Opdracht 1:
Welke treden van de zonneladder staan in de genummerde lijst van de tekst over de zonneladder hieronder? Geef ze allemaal.
Opdracht 2:
Stemmen deze uitspraken overeen met de tekst over de zonneladder hieronder? Antwoord per uitspraak met ja of nee en citeer de beslissende woorden uit de tekst.
(a) De zonneladder bestaat uit vier treden.
(b) De treden van de zonneladder moeten een voor een worden ontwikkeld.
(c) De zonneladder komt voort uit de Nationale Omgevingsvisie.
Opdracht 3:
Vervolg de tekst over de zonneladder hieronder na de laatste regel.

In de kamerbrief ‘Aangescherpte voorkeursvolgorde zon’ zijn een aantal aanvullende eisen gepresenteerd voor zon op landbouw- en natuurgronden. Ook worden een aantal al bestaande punten genoemd. Onderstaand de aanvullende eisen voor een zonnepark op landbouw- en natuurgronden:


De juridisch bindende ‘zonneladder’

Het is een vaak gebruikte term in de zonnesector en de energietransitie: de zonneladder. De zonneladder is ontstaan vanuit de Nationale Omgevingsvisie (NOVI). Hierin zijn afspraken gemaakt over de ruimtelijke ordening van Nederland. De zonneladder bestaat uit vier treden. Elke trede geeft een voorkeurslocatie aan voor het ontwikkelen van zonne-energie. Treden één, twee en drie hebben de voorkeur. Als blijkt dat trede vier nodig is om de doelstellingen van de energietransitie te behalen, blijft dit wel mogelijk.

De zonneladder is niet ‘volgtijdelijk’. Volgtijdelijkheid zou betekenen dat de treden één, twee en drie eerst ontwikkelt dienen te worden. Als dan later blijkt dat trede vier tóch nodig is, kan hier pas in de toekomst gebruik gemaakt van worden. Gezien de urgentie van de energietransitie is hier bewust niet voor gekozen. Treden één, twee en drie hebben de voorkeur, trede vier kan én mag als dit nodig is. Er wordt dus aan alle vier de treden tegelijkertijd gewerkt. Onderstaand de vier treden van de zonneladder:

  1. Daken en gevels
  2. Onbenutte terreinen in bebouwd gebied
  3. In landelijk gebied (vuilnisbelten, bermen van spoor- en autowegen)

Vastgelegde gegevens:

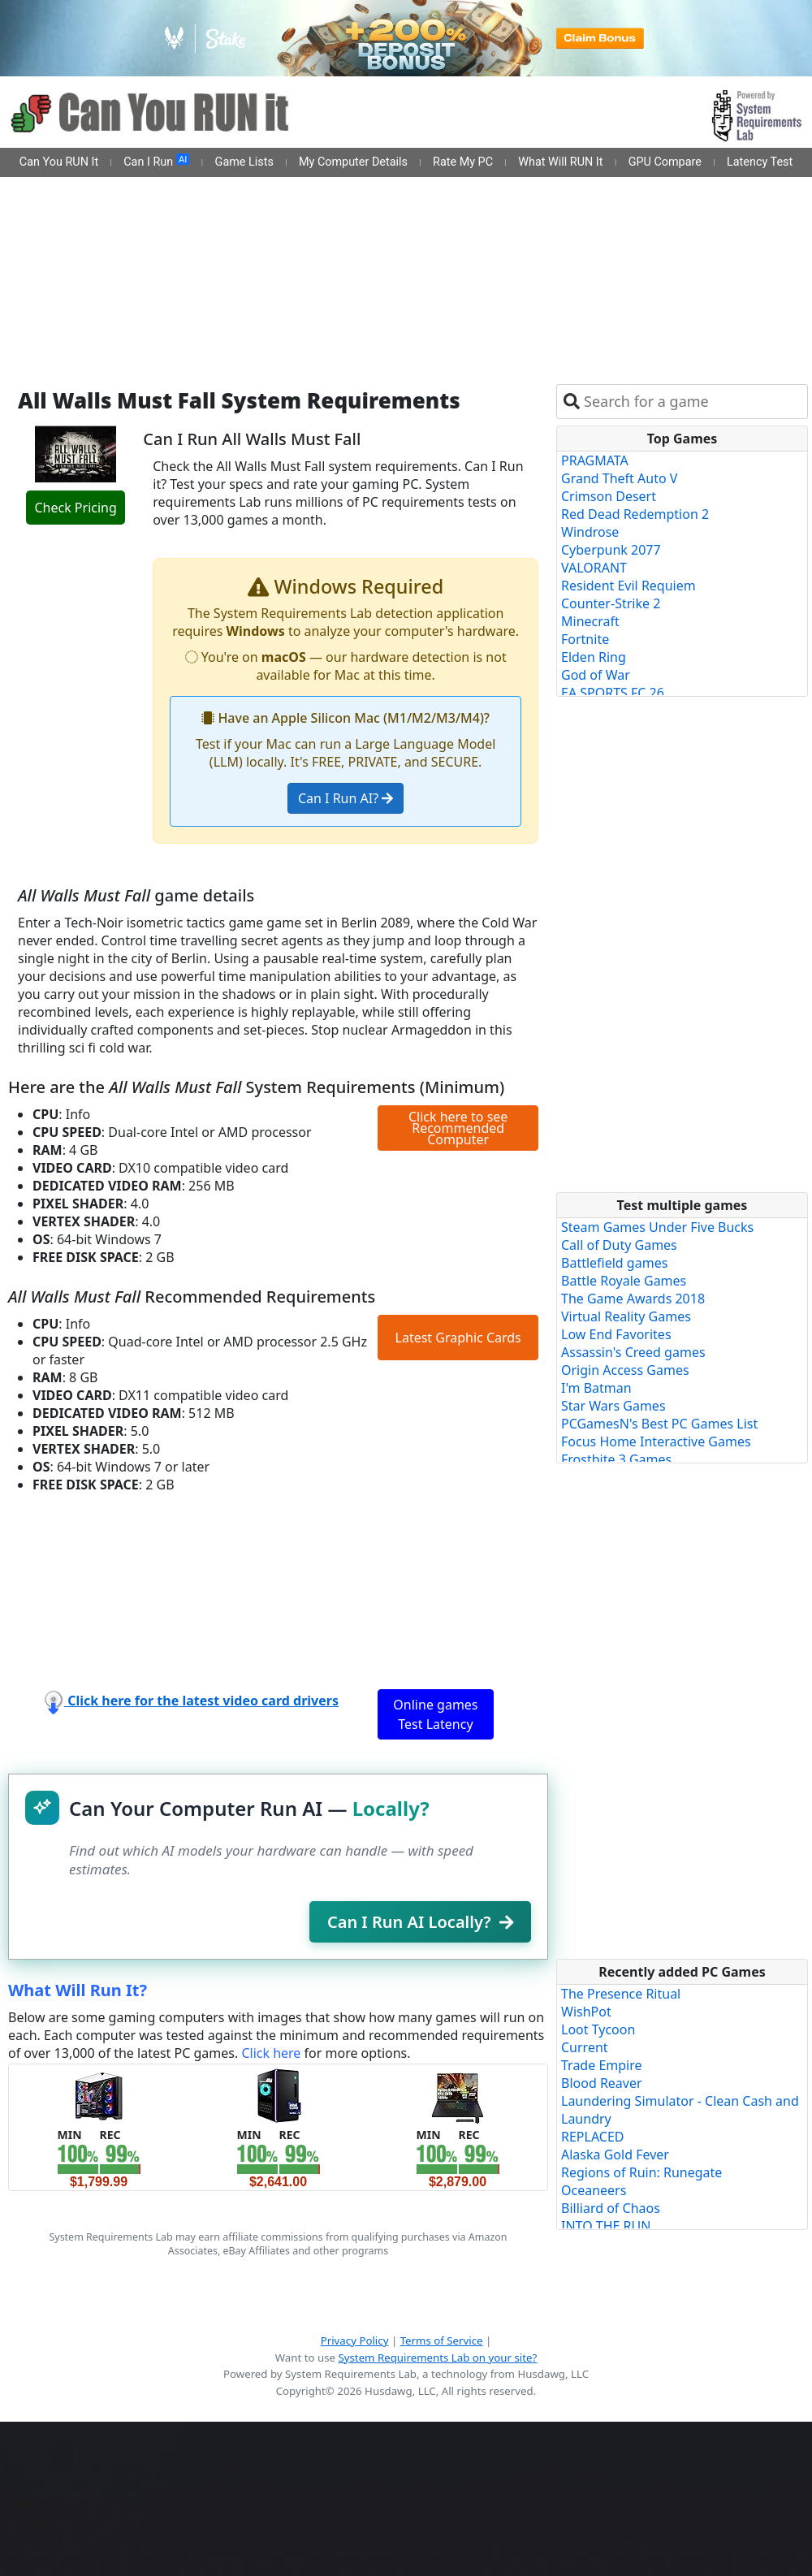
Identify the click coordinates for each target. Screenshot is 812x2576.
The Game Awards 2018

Eindantwoord 1:
1. Daken en gevels
2. Onbenutte terreinen in bebouwd gebied
3. In landelijk gebied (vuilnisbelten, bermen van spoor- en autowegen)

Eindantwoord 2:
(a) Ja: "De zonneladder bestaat uit vier treden."
(b) Nee: "De zonneladder is niet ‘volgtijdelijk’."
(c) Ja: "De zonneladder is ontstaan vanuit de Nationale Omgevingsvisie (NOVI)."

Eindantwoord 3:
  4. Landbouw- en natuurgronden

 

Illustratie Zonneladder


Het ‘Nee, tenzij’-beleid

Voor het ontwikkelen van een zonnepark in trede vier – landbouw- en natuurgronden – zijn aanvullende eisen. Dit wordt het ‘Nee, tenzij’-beleid genoemd. Als onderzoek laat zien dat trede vier nodig is, kan er een zonnepark ontwikkeld worden als één van de volgende uitzonderingen geldt:

  1. Agri-PV. Dit is het combineren van een landbouwactiviteit met het opwekken van zonne-energie.
  2. Transitiegebieden. Wanneer een gebied in transitie is, een stuk grond met bijvoorbeeld de bestemming ‘agrarisch’ veranderd op termijn naar ‘natuur’, dan mag er tijdelijk een zonnepark gerealiseerd worden. Zo kan de grond, terwijl het in transitie is, van waarde blijven.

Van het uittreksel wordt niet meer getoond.